Blackspot the Police

Can we stop the increasing militarization of our communities through a movement to de-fund the police?

Police quell anti-police riot in Oakland, CA. Photo taken by Thomas Hawk

Byron Hammick, Kendra James, James Jahar Perez, James Philip Chasse, Amadou Bailo Diallo, Julian Alexander, Bobby Tolan, Oscar Grant and Alexandros Grigoropoulos. These are the names of innocent, unarmed individuals executed without a trial by police officers (source). Of course, the list is not exhaustive and shootings seem to be occurring with greater frequency as police departments become increasingly militarized. There is even talk of developing softer handcuffs that can be used on children as young as five years old (source). The death of Alexandros Grigoropoulos in Athens sparked riots as did the videotaped execution of Oscar Grant in Oakland, CA. But while riots may relieve the anger of the moment, they also function to justify increasing police budgets. What if we took a different tactic and blackspotted the police by building a movement to de-fund the police and replace them with community safety patrols.

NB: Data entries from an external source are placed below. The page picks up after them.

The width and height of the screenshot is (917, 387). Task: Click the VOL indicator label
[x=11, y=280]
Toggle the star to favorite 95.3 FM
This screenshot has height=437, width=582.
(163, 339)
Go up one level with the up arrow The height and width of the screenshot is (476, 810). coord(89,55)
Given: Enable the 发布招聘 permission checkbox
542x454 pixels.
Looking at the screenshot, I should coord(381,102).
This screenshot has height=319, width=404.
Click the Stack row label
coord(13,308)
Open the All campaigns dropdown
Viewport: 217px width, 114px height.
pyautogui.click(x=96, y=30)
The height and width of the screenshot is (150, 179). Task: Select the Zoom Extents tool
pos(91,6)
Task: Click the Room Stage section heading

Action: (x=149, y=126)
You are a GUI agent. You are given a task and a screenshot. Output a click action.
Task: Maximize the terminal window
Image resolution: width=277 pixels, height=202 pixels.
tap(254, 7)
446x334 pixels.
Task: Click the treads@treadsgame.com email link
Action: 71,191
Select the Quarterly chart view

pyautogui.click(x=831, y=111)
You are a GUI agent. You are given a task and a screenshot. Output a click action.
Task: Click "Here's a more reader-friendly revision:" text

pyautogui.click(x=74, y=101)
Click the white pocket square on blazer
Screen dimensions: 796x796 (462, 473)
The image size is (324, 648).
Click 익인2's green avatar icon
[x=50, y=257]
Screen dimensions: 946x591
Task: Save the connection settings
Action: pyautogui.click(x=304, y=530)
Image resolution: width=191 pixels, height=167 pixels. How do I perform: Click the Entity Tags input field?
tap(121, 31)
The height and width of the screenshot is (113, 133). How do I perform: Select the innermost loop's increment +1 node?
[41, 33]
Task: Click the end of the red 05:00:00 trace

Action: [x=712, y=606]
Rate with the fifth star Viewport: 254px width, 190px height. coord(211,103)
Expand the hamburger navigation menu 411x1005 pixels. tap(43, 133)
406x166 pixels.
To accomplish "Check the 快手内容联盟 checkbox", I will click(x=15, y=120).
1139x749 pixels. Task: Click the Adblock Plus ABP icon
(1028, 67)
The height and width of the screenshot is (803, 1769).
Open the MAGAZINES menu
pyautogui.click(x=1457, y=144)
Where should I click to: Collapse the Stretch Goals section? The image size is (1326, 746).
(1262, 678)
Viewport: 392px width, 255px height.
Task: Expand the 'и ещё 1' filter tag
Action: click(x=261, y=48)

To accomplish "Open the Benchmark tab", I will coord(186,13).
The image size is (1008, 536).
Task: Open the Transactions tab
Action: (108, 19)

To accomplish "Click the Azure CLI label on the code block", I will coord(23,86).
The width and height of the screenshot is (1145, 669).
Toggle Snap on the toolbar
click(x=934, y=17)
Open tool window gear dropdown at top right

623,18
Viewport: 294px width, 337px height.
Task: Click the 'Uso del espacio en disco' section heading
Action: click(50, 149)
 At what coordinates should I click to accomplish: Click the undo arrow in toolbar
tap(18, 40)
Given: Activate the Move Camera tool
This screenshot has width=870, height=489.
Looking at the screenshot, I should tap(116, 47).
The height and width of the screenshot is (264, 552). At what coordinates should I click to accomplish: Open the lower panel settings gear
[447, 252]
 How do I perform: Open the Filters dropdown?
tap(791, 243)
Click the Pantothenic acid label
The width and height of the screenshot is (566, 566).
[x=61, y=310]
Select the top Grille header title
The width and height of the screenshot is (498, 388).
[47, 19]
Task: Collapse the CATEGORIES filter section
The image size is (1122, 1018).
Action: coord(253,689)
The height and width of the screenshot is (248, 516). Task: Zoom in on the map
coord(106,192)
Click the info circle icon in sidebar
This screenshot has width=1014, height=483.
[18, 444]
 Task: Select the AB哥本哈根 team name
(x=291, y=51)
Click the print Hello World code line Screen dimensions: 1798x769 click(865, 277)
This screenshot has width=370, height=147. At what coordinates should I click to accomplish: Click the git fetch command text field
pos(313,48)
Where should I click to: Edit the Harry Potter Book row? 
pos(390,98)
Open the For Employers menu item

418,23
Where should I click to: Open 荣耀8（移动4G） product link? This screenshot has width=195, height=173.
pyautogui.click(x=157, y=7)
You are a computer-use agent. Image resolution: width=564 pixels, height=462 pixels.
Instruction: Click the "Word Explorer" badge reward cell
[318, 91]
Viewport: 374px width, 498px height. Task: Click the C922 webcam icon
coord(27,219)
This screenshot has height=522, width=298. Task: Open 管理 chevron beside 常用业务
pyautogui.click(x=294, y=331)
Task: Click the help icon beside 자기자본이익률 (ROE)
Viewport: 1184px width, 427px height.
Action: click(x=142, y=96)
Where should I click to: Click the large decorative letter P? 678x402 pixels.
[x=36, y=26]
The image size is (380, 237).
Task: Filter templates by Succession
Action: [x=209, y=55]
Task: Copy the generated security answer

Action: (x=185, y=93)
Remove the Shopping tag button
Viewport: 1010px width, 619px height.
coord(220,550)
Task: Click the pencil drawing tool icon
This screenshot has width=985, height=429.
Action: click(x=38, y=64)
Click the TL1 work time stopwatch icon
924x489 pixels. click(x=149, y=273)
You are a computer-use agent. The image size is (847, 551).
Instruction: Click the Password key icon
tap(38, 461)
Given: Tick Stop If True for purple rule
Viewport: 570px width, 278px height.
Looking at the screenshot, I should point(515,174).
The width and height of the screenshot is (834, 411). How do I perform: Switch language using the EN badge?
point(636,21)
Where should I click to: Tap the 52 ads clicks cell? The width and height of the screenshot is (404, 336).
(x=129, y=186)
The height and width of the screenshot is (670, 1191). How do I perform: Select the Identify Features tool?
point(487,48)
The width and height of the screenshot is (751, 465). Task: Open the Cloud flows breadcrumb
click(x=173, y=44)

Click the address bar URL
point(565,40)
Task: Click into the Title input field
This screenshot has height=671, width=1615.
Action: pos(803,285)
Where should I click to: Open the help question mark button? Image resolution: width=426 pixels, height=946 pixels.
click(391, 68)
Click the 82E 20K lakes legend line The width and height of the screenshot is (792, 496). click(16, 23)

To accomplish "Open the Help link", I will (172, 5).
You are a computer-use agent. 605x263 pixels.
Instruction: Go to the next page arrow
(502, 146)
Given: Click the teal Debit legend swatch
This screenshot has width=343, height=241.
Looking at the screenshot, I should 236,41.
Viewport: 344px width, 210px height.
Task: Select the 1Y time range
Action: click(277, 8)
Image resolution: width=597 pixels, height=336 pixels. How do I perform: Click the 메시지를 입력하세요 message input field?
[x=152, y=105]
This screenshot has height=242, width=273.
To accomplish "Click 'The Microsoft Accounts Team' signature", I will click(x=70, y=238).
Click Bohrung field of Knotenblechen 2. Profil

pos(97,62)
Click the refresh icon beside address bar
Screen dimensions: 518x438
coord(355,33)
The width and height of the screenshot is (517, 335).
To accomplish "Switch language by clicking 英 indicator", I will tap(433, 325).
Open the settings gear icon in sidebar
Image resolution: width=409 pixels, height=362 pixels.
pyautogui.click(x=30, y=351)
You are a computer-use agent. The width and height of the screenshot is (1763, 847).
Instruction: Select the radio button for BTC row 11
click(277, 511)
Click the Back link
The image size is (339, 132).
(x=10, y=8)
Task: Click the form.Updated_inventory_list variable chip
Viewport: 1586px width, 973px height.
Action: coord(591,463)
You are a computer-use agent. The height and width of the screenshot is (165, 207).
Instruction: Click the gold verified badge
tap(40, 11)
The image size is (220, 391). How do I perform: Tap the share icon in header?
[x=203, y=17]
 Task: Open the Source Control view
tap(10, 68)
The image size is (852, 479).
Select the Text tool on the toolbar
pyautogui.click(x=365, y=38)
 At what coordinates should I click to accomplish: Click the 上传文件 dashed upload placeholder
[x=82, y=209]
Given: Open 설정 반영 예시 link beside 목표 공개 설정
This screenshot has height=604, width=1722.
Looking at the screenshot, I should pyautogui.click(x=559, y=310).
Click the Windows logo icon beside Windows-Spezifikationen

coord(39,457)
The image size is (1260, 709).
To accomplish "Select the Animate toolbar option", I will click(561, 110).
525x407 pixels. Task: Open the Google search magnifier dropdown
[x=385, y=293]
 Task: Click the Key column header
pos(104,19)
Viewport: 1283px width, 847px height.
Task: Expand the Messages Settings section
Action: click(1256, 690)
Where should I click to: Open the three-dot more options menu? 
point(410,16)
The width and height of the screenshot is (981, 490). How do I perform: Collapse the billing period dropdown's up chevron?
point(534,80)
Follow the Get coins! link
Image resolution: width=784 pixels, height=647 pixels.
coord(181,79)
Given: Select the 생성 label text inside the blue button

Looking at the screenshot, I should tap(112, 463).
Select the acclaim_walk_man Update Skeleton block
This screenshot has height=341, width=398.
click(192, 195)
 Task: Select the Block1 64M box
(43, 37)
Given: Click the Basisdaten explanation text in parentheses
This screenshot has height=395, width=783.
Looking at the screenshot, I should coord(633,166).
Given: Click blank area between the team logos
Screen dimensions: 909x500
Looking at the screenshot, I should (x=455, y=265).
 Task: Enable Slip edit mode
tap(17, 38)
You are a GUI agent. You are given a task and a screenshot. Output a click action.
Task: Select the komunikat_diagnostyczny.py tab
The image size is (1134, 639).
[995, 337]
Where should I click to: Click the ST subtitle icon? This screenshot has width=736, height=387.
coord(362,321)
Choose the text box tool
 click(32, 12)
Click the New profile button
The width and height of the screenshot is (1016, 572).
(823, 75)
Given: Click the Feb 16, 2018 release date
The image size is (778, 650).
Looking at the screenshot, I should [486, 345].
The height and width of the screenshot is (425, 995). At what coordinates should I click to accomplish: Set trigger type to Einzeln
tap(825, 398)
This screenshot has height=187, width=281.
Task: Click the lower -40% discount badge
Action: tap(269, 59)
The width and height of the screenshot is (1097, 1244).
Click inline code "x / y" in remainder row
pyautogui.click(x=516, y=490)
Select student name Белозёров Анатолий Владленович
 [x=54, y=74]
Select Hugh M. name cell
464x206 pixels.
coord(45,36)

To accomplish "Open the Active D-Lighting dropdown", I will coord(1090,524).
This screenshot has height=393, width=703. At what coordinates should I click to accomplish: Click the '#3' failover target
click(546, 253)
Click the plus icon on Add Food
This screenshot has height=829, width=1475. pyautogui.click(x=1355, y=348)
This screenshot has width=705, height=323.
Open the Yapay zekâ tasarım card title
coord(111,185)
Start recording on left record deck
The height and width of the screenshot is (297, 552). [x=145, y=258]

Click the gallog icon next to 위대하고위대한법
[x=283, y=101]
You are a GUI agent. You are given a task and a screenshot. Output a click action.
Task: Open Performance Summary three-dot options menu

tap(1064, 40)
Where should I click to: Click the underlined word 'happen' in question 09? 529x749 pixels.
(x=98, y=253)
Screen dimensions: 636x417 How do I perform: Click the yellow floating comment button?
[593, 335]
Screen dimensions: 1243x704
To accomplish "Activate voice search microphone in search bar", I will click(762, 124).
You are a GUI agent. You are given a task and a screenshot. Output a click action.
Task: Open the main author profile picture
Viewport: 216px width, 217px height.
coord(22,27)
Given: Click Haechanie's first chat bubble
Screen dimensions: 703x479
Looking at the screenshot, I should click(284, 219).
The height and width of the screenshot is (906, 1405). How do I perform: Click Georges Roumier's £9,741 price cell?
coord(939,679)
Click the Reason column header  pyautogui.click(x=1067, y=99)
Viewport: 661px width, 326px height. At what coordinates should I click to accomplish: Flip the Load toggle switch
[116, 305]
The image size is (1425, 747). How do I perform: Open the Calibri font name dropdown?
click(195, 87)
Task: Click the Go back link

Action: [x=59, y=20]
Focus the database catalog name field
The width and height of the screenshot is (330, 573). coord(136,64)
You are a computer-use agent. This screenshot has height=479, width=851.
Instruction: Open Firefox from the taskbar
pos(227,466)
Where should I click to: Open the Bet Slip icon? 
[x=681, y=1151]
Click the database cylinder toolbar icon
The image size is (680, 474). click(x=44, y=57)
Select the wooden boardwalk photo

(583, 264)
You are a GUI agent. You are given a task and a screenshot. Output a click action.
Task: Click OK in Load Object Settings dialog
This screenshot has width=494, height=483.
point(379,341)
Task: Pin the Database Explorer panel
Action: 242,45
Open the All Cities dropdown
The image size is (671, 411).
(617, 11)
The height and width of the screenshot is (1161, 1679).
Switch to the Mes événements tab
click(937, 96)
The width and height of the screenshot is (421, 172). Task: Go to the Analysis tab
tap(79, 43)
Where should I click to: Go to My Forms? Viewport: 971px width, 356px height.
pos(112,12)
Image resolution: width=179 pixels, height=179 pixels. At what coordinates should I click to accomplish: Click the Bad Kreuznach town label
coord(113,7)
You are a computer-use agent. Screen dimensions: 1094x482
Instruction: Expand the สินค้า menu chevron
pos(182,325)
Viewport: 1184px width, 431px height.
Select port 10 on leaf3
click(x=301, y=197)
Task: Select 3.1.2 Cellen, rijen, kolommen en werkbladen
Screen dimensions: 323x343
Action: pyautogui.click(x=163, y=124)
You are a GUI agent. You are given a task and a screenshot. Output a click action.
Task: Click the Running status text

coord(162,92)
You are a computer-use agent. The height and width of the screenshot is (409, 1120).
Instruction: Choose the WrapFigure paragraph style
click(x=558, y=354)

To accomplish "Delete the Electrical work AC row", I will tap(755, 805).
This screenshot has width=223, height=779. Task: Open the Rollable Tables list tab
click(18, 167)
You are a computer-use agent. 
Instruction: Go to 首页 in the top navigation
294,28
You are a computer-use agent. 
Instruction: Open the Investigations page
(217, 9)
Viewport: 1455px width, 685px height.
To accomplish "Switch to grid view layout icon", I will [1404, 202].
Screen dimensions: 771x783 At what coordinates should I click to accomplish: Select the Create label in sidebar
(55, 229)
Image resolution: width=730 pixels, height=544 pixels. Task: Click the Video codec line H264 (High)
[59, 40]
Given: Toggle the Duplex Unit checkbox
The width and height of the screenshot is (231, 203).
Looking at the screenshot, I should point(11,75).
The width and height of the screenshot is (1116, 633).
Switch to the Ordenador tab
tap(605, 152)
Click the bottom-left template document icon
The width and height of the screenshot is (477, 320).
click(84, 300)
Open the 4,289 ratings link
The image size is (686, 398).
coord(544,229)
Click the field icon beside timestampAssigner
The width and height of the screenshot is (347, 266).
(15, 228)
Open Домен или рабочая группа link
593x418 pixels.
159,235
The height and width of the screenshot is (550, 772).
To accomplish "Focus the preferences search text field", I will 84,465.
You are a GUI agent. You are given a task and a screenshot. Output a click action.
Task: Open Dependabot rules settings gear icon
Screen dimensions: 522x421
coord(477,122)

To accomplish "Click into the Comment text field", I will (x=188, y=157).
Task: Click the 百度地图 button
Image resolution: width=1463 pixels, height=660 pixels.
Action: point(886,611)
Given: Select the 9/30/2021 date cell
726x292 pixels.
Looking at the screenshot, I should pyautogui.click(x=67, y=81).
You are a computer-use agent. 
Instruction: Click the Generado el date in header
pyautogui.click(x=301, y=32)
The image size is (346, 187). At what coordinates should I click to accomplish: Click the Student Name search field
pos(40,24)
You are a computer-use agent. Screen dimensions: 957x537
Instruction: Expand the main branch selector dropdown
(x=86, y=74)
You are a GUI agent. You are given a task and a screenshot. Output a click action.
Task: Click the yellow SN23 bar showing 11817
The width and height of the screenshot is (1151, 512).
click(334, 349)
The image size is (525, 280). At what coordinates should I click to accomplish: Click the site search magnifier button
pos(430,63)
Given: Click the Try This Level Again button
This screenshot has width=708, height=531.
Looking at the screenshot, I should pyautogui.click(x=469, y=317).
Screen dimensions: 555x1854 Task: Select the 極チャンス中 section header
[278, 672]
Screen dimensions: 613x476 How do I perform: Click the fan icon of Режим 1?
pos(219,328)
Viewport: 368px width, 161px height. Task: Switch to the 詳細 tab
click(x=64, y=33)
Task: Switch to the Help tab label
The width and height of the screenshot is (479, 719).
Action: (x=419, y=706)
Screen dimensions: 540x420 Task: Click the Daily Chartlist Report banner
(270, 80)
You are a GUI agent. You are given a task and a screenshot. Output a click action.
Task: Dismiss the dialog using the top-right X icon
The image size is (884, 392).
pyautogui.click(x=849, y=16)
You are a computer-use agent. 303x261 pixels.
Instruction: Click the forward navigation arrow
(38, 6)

Let's take the example of Oakland, California where Oscar Grant was lying on his stomach, restrained by police officers and then shot and killed. The whole incident was caught on tape (see video below) so there is little dispute as to the facts of the case. Oakland currently spends around $194 million on police services and their total budget is a little under $950 million (source). That is about four times as much as is spent on Libraries, Parks and Museums combined. The police budget is an amazing 20% of the entire Oakland budget! In these times of economic depression, de-funding the police would directly translate into an increase of funding for the types of community quality of life improvements that decrease crime.

While we de-fund the police and pour that money into community improvement projects, we can also work to make the police unnecessary by replacing them with a Blackspot Police. Obviously a Blackspot Police would share very little in common with the State's police but would instead work to supercede the police by becoming the community's first responders. This would be something akin to the Guardian Angels who patrol "dusk until dawn, without weapons, [...] to ensure that citizens can enjoy their communities without fearing for their safety" (source). The objective would be to demonstrate that the police are overfunded and their presence is antagonistic and violent.

What have your experiences with the police been? Could a movement to de-fund work in your city?

Micah M. White is a Contributing Editor at Adbusters Magazine and an independent activist.